We want to react quickly to market needs and that’s why we’re going to use DevOps.
Inevitably, when you talk about quality and you think about data leaks or cryptolockers demanding a ransom, it becomes necessary that quality also applies to security.
To do so, we have to make sure that security is not taken into account at the end, but at the beginning while building the features, which means that it has to be integrated at the design stage.
When you think about DevOps, you normally think about how you’re going to build your software, your architectures, how to automate… So people expect to have relatively robust and secure software. However, if we understand correctly what you are saying, this is not the case. Why is software not always secure with “normal” DevOps?
In development, we often think in functional terms. You focus on delivering value to the client and so you quickly switch to “solution” mode. You start thinking: “Okay, the customer wants this, so we’ll take this solution or that product or change this function in order to meet their needs.” But you need to take a step back and ask yourself the right questions: what data will be manipulated? Is it sensitive data? What’s the tolerance for public access to such data? Can it be altered without jeopardizing it?”.
So the idea is to bring the three security pillars into the thought process regarding the functionalities we need to build.
And once these questions are answered, if we have two weeks, we’ll implement the level of security we can [rather than perfect security]. This forces us to better assess the risk we are willing to accept for each feature we develop.
How do you bring security into DevOps, especially in an organization that hasn’t incorporated these considerations into its approach?
There are many ways of going about this. If you’re in an organization that has security experts, you can bring them into the sprints and have them participate in the delivery of each increment, which has a dissemination effect.
At first, it’ll be up to the security expert to incorporate it. But after a few weeks, the team will develop the same reflexes and gain some experience. If you don’t have an in-house expert, you can always hire consultants who will help the team acquire these skills.
The organization must also be willing to do this. Security programs are often initiated from the top of the organization, which has to support the teams while they grow and get organized to deliver secure software. Because let’s face it, if your manager is always telling you to hurry up because the project was promised for yesterday, you understand, as I do, that it will be difficult to get the security elements in place.
In other words, management must be willing to include security in the quality of the product.
You have hit on a rather important issue. One of the greatest impediments to the adoption of cybersecurity practices in development is pressure from management—whether voluntary or involuntary—which will find excuses for not implementing them. Does DevOps, a practice that appears to be geared heavily toward value delivery, provide a better way to include security considerations or does that remain a cost you have to be willing to cover?

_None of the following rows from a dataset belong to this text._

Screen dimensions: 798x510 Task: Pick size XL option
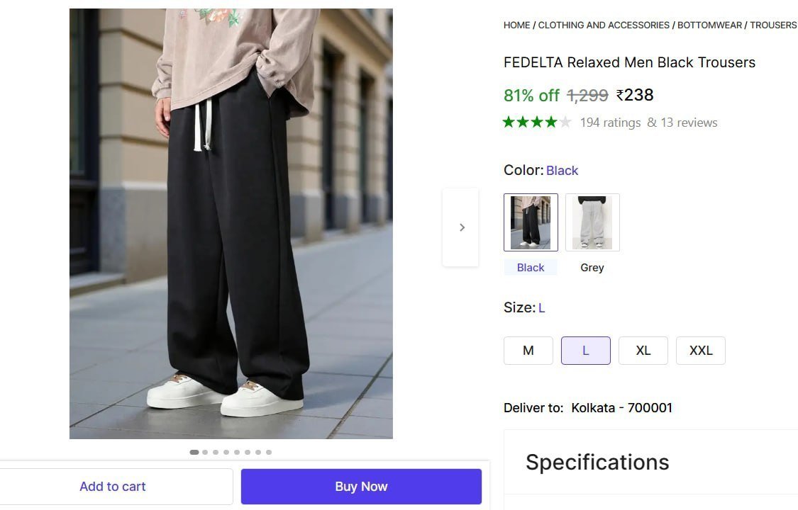click(x=643, y=351)
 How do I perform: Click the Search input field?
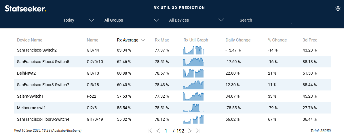261,20
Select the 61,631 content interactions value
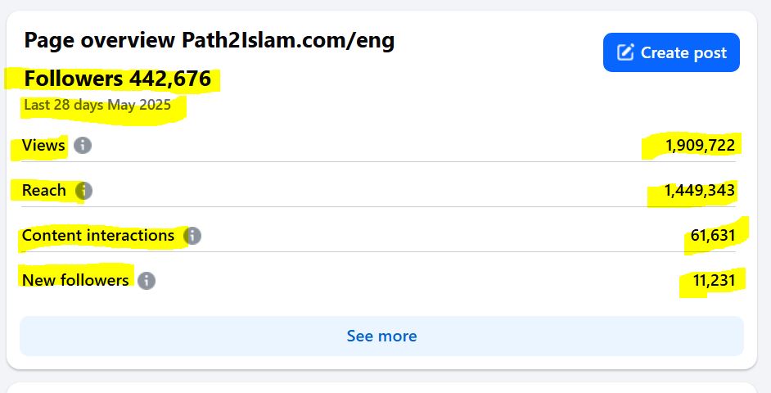 [x=713, y=236]
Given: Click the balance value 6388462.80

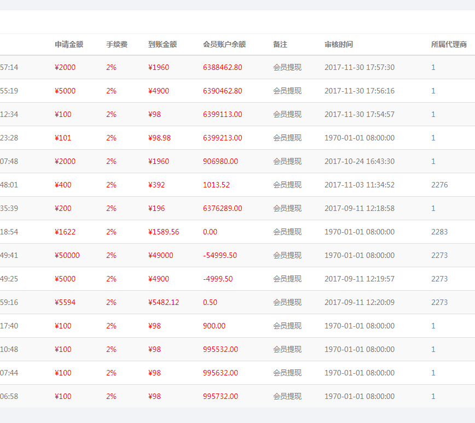Looking at the screenshot, I should [222, 67].
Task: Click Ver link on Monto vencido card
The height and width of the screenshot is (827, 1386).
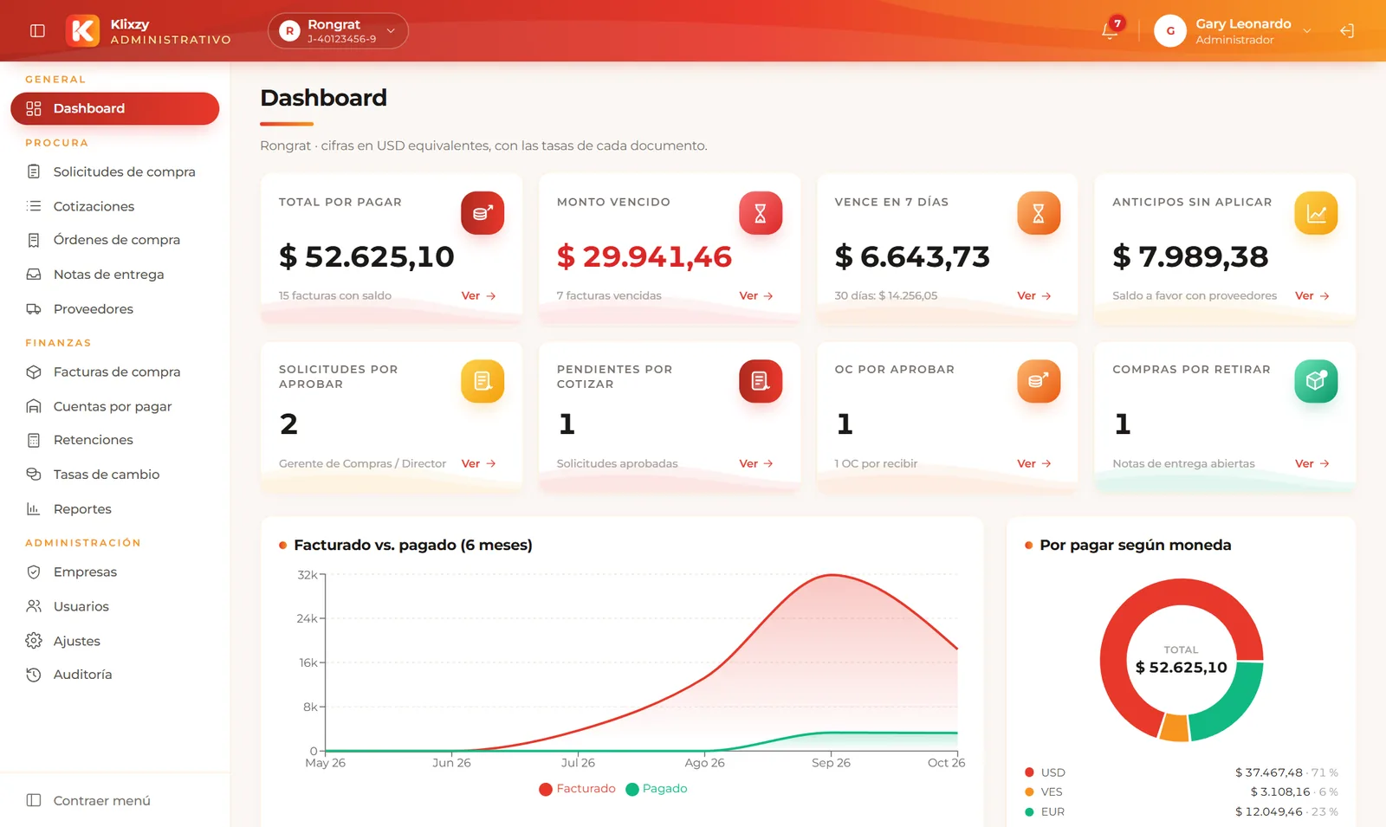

Right off the bat, the biggest change we need to make is to take security as a cost and turn it into value. For our clients and partners, security is increasingly seen as a source of value. In the market, more and more partners are also requesting information on development practices to ensure that they are secure.
So you really need to put these security considerations on the same level as other quality criteria.
Obviously, the system still needs to mature. On your first sprint, your first project is not expected to be as secure as the US Department of Defense’s first increment.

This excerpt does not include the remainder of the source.